Tirar de la manta
En estos días de angustia y miedo, de violencias y odios renovados, se hace más evidente la necesidad de arrojar luz sobre nuestros fantasmas
En pleno mes de julio y sin ninguna apariencia de solemnidad, mi madre me donó un paquete de ropa de casa: un juego de cama blanco y una extraña manta de crochet. ¿Qué es esto?, le pregunté. Son unas sábanas de soltera de tu abuela por estrenar con sus iniciales bordadas en blanco. Ah, muy bien, dije yo intuyendo que alguna grave revelación sobre el pasado estaba por llegar. ¿Y esto otro?, pregunté de nuevo señalando la manta. Silencio. La extendí: decenas de cuadraditos de mil colores, tejidos a mano, todos diferentes, que engarzados forman un cuadrado mayor rematado con bonitos flecos. Está todo limpio —prosigue mi madre con tranquilidad—, tu tía lo guardó en un armario. Bueno, pero ¿qué es? —insisto. Me responde de corrido: esto-es-la-manta-de-refugiada-que-lasmujeres-de-la-Cruz-Roja-francesa-le-dieron-a-tu-abuela-cuando-cruzó-la-frontera.
Aquí podría hacer literatura y decir que se me hizo un nudo en la garganta, pero no es verdad. Son ya muchos años viviendo en España. Tengo cierta familiaridad con los fantasmas que planean sobre nuestras cabezas. En ocasiones se manifiestan y debo tratar con ellos, aunque no sepa muy bien cómo. Pero, pero, ¿qué hacían con esas mantas? —pregunto tontamente, respirando fuera del tiempo, tratando de romper la normalidad del silencio. Responde sin mirarme: son cobijas… ¡para envolver a las criaturas! Ella fue una de esos miles de criaturas. Fue a ella a quien cubrió esa frazada en la última de las cuatro ocasiones en las que cruzó la frontera a pie. Está todo limpio —insiste ella, como si esto fuera a hacerme sentir a salvo de todo mal. Mirándome a los ojos, afirma tranquila: tu tía y yo creemos que ahora debes tenerlo tú.

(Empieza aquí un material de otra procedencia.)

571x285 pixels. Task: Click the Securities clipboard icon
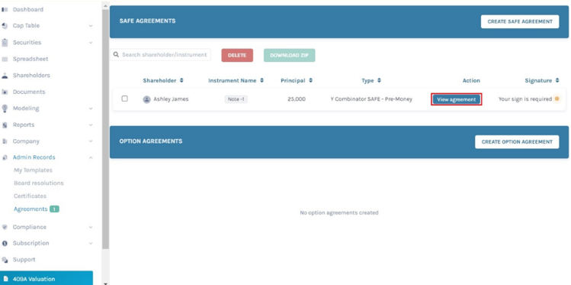5,42
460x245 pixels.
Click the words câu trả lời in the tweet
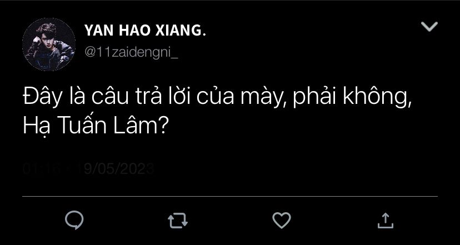(x=142, y=98)
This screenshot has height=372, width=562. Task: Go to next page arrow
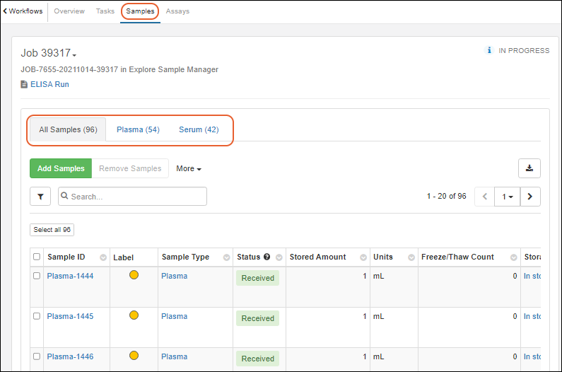[x=530, y=197]
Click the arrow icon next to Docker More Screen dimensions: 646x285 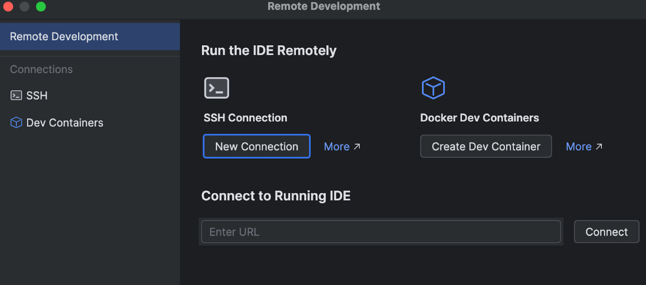599,147
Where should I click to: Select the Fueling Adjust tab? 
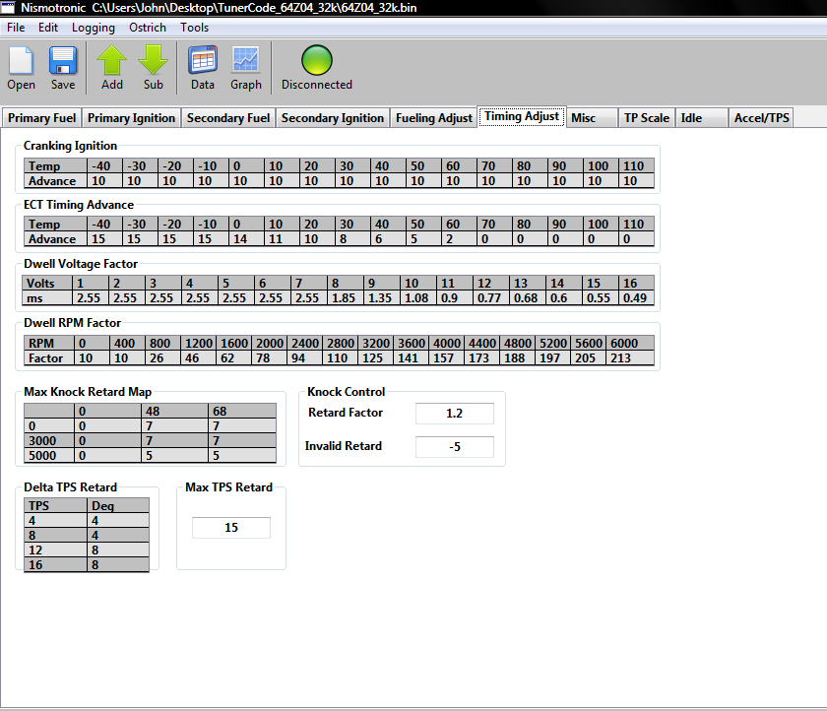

Olvidar a los que sufrieron con la dictadura cerró el problema, pero no lo resolvió
Salgo a la calle. Rodeada de turistas haciendo compras, muerta de calor, me agarro a la manta y a las sábanas vírgenes, y rompo a llorar. Bajo las gafas de sol, resbalan lagrimones que nadie ve. Ni falta que hace, pensé yo. Hoy, tras leer Desenterrar las palabras, de Clara Valverde Gefaell, pienso diferente. En el Estado español, unos 26 millones de personas fueron impactadas por el horror de la Guerra Civil. Familias enteras —de uno y otro bando— escondieron sus heridas bajo una gruesa manta de espantado mutismo que se hereda de generación en generación. Los estudios sobre los traumas psicológicos de las guerras y el Holocausto analizan las consecuencias personales y sociales de la imposibilidad de hacer los duelos en la primera, segunda y tercera generación de supervivientes. En España vamos por la cuarta.
En estos días de angustia y miedo, de violencias y odios renovados, de manos alzadas en saludo fascista, pero también de llamamientos al diálogo y al consenso, se hace todavía más evidente la necesidad de arrojar luz sobre nuestros fantasmas. Como señala Lluís Quintana en Más allá de todo castigo, olvidar a los que sufrieron con la dictadura cerró el problema, pero no lo resolvió. El reconocimiento público del dolor necesita de la narración y de la escucha, pues la carga inconsciente de lo que no se habla retorna con la confusa rabia de lo reprimido. Revivir los recuerdos no daría lugar ni al rencor de los vencidos —la manta está limpia—, ni a la renovada impiedad inclemente de los vencedores, sino que podría convertirse en una estrategia para generar una auténtica reconciliación. No hay superación del pasado sin reparación. Francia, Alemania y Sudáfrica presentan modelos a seguir.
Saquemos la manta del armario y tejamos una convivencia sana, fértil y pacífica.